Ce qui surprend en étudiant le générique, c'est l'auteur du scénario : Frank Capra. On imagine mal en effet le réalisateur de Monsieur Smith au Sénat et de la Vie est belle écrivant un tel sujet ; et pourtant, il avait projeté de réaliser ce western en 1948, avec Gary Cooper dans le rôle du convoyeur, avant de finalement céder le sujet à William Wellman. C'est un excellent scénario qui aujourd'hui par son approche féministe, devrait réjouir les activistes acharnées de Metoo, bien qu'on y décèle le machisme hollywoodien typique des années 50. Si un tel sujet était filmé de nos jours, ça serait sans doute différent.

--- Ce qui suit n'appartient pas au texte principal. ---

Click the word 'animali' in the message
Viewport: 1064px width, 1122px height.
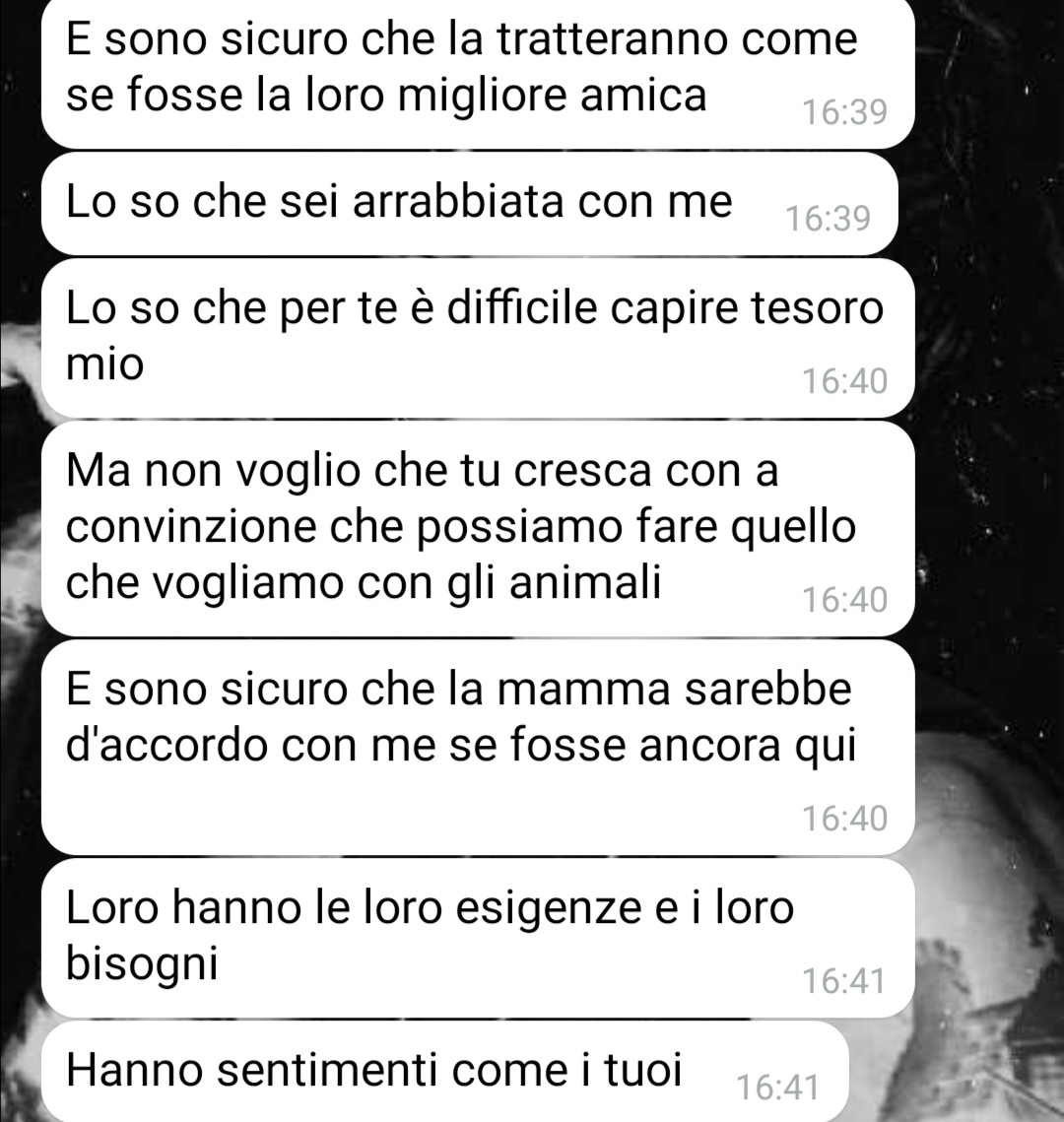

Wellman a parfaitement compris la force de ce sujet en brossant une aventure épique à travers le Far West d'une caravane essentiellement composée de 140 femmes prêtes à braver tous les périls pour aller en Californie épouser des péquenots qu'elles n'ont jamais vus. Le sujet semble saugrenu et pourtant c'est tiré d'une histoire bien réelle.
Cette longue et harassante randonnée à travers une nature hostile, déjouant le froid, la pluie, la chaleur, les crotales, les accidents de chariots, les Indiens et toutes sortes de dangers, est passionnante de bout en bout ; la transformation de ces femmes confrontées à la rudesse d'un voyage périlleux, leur formidable volonté, leur désir de ne pas rester vieille fille, leur solidarité face aux dangers et aux difficultés donnent à ce western très original une qualité indéniable.

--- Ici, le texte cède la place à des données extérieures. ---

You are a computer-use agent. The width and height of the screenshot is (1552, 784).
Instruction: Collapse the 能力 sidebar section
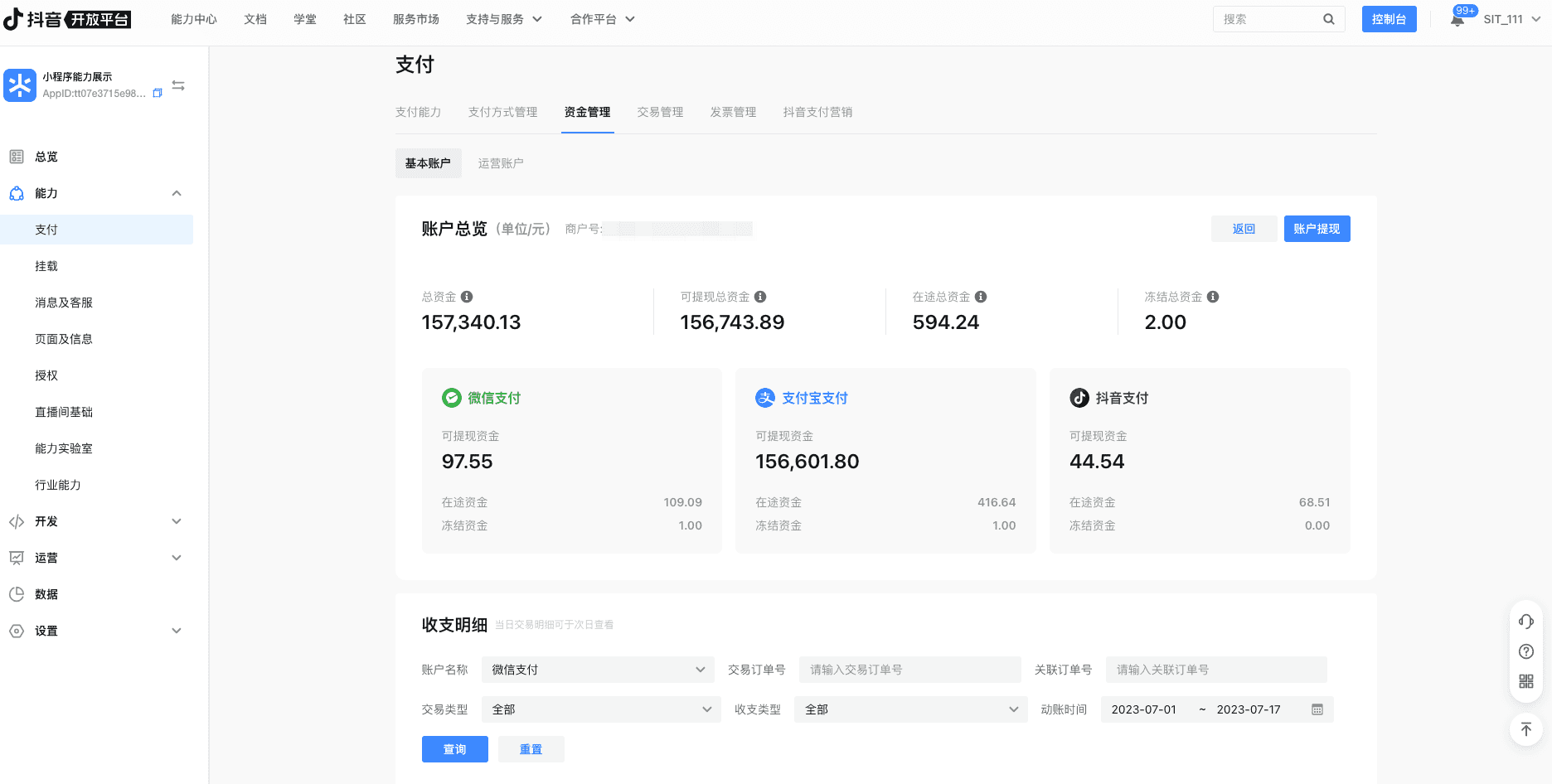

On assiste à quelques belles scènes poignantes, aux différentes épreuves endurées par ces femmes courageuses, à des moments quasi comiques, à de beaux paysages filmés par la caméra de Wellman (dommage que la photo ne soit pas en couleurs), à l'insolence des relations entre Wyatt le convoyeur incarné par Robert Taylor, et Fifi Danon incarnée par la Française Denise Darcel, émigrée à Hollywood en 1947. La fin est aussi d'une bouleversante simplicité.
Robert Taylor était dans une période dorée de sa carrière, enchaînant de grands films (Quo Vadis?, Ivanhoë, les Chevaliers de la Table Ronde...), son personnage est presque antipathique, il mène à la dure ces femmes, mais pour leur bien, en fait il cherche sans arrêt à les protéger. Dans le reste du casting, on trouve John McIntire dans le rôle de Roy Whitman qui commandite l'expédition, et Hope Emerson dans le rôle de Patience, forte femme au tempérament blindé par l'expérience matrimoniale et la vie dure, son rôle pittoresque apporte une touche humoristique.
Wellman réalise là un de ses meilleurs films, on sent dans ce mélange d'humour et d'aventure la marque de sa personnalité haute en couleur, tout comme celle du producteur Dore Schary qui à la tête du studio MGM, cherchait à renouveler les genres cinématographiques par une approche nouvelle voire parfois audacieuse, et des sujets originaux. Il a eu raison de faire confiance à Wellman qui a réussi un western très attachant, à l'écart des sentiers habituels du western. Avoir revu ce film après tant d'années avec un grand plaisir, m'incite à remonter ma note de 8 à 9/10.